ElecciÓn e instalaciÓn del cortafuegos

Antes de elegir e instalar un cortafuegos, hay quede cidir la política de acceso que se quiere establecer y diseñar una estrategia que se ciña a la misma. Es decir, en primer lugar hay que fijar el tipo de controles que se desean establecer, asegurándose bien de que éstos reflejan fielmente las necesidades de protección de los usuarios. El cortafuegos debe estar integrado perfctamente con el resto de sistemas de seguridad de ordenadores y redes, pudiendo invocar dinámicamente por ejemplo applets Java o escaners de virus propios o de teceros cuando se detecte un invasor.

Además de establecer las normas de acceso, es preciso también definir cuánta información se desea almacenar acerca de las acciones que realiza o detecta el cortafuegos para su posterior revisión o análisis, de la que dependerán las necesidades de almacenamiento y capacidad de proceso del equipo, así como el personal para mantener y analizar dicha información.

La elección del cortafuegos más apropiado versará sobre los siguientes factores:

Existen muchos sistemas de control (Border Ware Firewall de Border Network, Cyber Guard de Harris, Net SP-SNG e IC-SNG de IBM, Network Translation de PIX-Cisco, TIS Firewall Toolkit Internet Firewall the Truste Information System, Global Secure WebServer de FTP Software, Interceptor Firewall de Technologic, etc.), tanto comerciales como de dominio público, con un amplio rango de costes y funcionalidad.
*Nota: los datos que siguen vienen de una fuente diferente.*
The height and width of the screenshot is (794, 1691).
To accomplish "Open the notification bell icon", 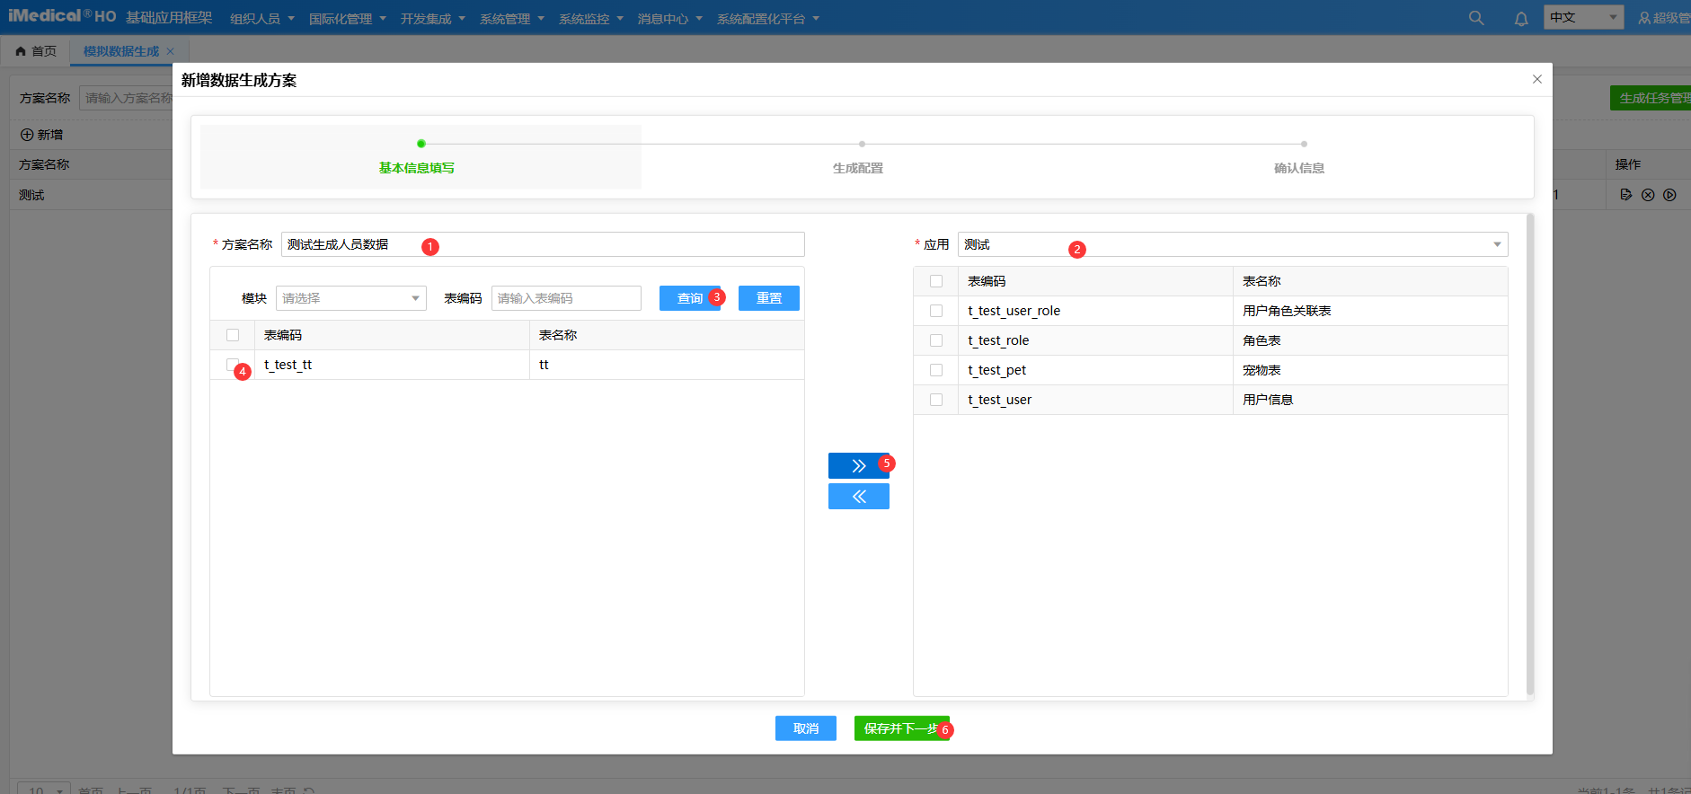I will pyautogui.click(x=1520, y=18).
En la Tabla 1 se presentan algunos de los cortafuegos y paquetes de seguridad más conocidos. La única forma razonable de decidirse por un cortafuegos es analizar todos los productos, su coste (tanto inmediato como de mantenimiento a corto y largo plazo), sus propiedades, rendimiento, y la medida en que se satisfacen sus necesidades.

Ha de mentalizarse de que no hay ninguna solución completamente segura, por lo que es recomendable establecer varios perímetros de contención, de modo que si uno de ellos es comprometido, aún queden otros niveles secundarios por superar. Todo dependerá del nivel de seguridad necesario, y de la complejidad deseada, la cual aunque disminuye la vulnerabilidad, aumenta el coste de mantenimiento.

Aspecto de la serie de cortafuegos de alto rendimiento y nivel de seguridad Cisco PIF Firewall

Figura 6: Aspecto del cortafuegos Cisco PIF Firewall.

ConfiguraciÓn y mantenimiento del cortafuegos

Una vez instalado un cortafuegos, debemos aprender bien su configuración y funcionamiento: protocolos que se desean controlar y repercusiones que las decisiones de filtrado puedan tener. Puesto que cada producto tiene sus particularidades, es necesario leer detenidamente el manual. No es bueno recurrir a otras personas expertas, pero ajenas a nuestras necesidades y cuya compresión de las mismas sólo sea superficial. Del mismo modo, tampoco es recomendable dejarla en manos de alguien que conoce perfectamente las políticas a establecer, pero ignora el funcionamiento del equipo y las repercusiones que éste pueda tener.

Los objetivos del mantenimiento son varios: vigilar el correcto funcionamiento del sistema, verificar posibles cambios en las pautas de conducta o tráfico que requieran una consideración especial y, finalmente, introducir modificaciones en la configuración para adecuarla a las necesidades cambiantes de nuestros usuarios.

De hecho, son todos los factores implicados en el sistema de seguridad los que deben ser constantemente vigilados y mantenidos al día, no sólo el cortafuegos, estableciendo una política común y administrando los sistemas centralmente.